When asked to address the overrepresentation of First Nations people in the criminal justice system, Silver said aftercare is essential to stop the cycle of reincarceration. He promised funding toward treatment centres, but said partnerships with First Nations are more important than government funding.
Yukon Party leader Currie Dixon highlights education and affordability
When asked to list his priorities, Dixon also highlighted partnerships with First Nation governments, as well as education and affordability for young families.
Success rates among Indigenous youth in the education system is a particular point of concern within education, Dixon said. The leader suggested that an Indigenous academy and more First Nations self-determination in the education system could boost learning outcomes. Different solutions will be required for each community, he added.
Regarding energy, Dixon promised to freeze power rates for two years and limit dramatic spikes in cost. He also promised the construction of a new energy generation facility, rather than renting diesel generators, and retrofitting programs for homeowners to advance renewable electricity use.

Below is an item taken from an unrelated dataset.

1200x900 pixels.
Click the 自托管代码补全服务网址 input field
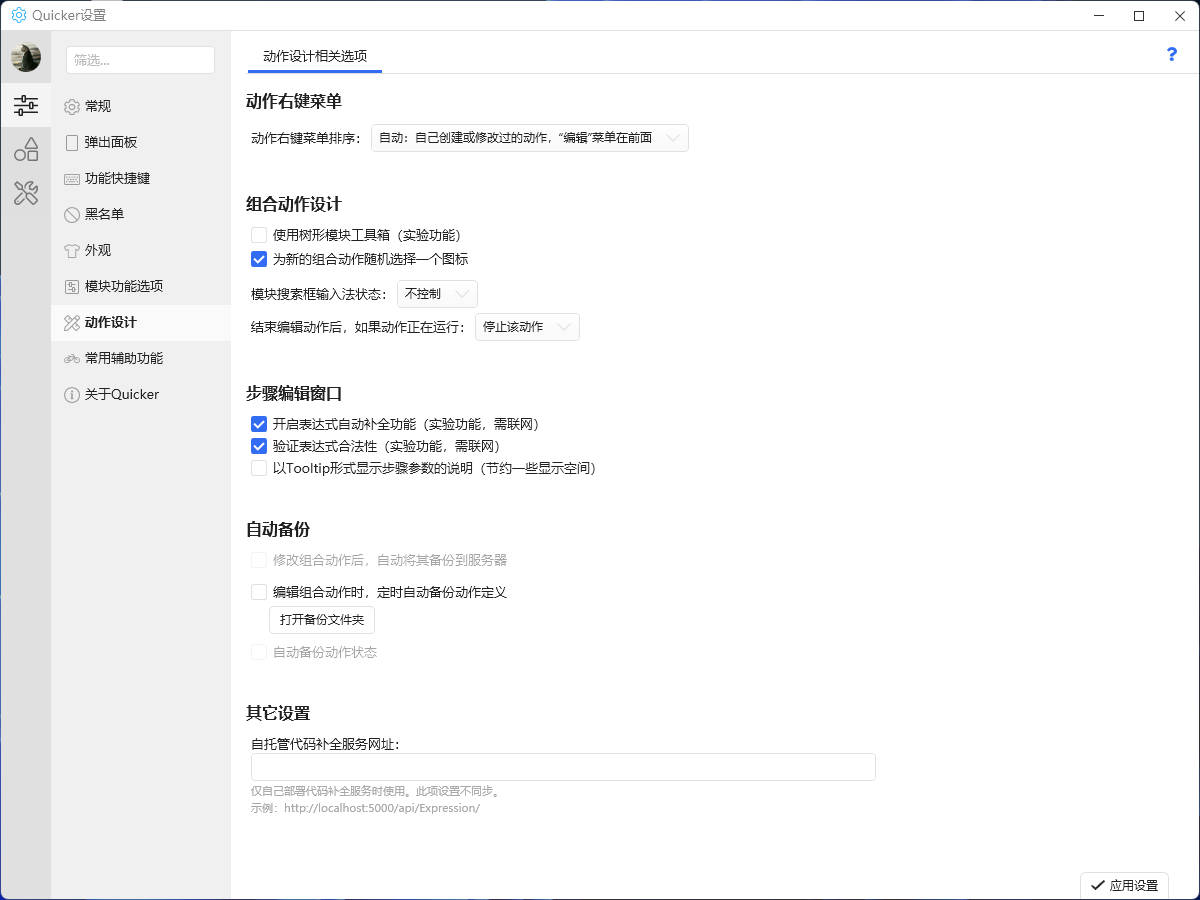[x=563, y=767]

Dixon said his party will combat the housing crisis by working with First Nations governments to develop settlement land and encourage private sector development. He also promised a reintroduction of the first-time home buyer program, and a new first-time land-buyer program.
Addressing the overrepresentation of First Nations in the justice system, Dixon linked the issue to addictions and mental wellness.
“I think we need to view those issues as health issues and not just justice issues, and really take a holistic approach to them,” Dixon said.
New Democratic Party leader Kate White promises rent caps and energy investments
White highlighted housing, health, climate and the environment as her party’s three priorities.
The leader pledged a cap on rent increases as well as partnerships with First Nations and development corporations to build additional housing.
She said her party is committed to eradicating homelessness. She also suggested that a housing authority would help homes recirculate the market at modest prices.
White said her party is committed to protecting at least 25 per cent of Yukon’s land and water by 2025, with an increase of 30 per cent by 2030.
Regarding energy, White said the Yukon government should look at energy infrastructure as an investment similar to highways, buildings and programming, with funding that would lighten costs for Yukoners.
When asked about overrepresentation of First Nations people in the criminal justice system, White said larger issues of poverty and addiction need to be addressed. Without support, people who are released on conditions often wind up incarcerated again, she said.
“When we ask someone with an alcohol addiction not to drink, but without giving them any supports or safe housing to go to after, the challenge is you fall back into the same patterns,” White said.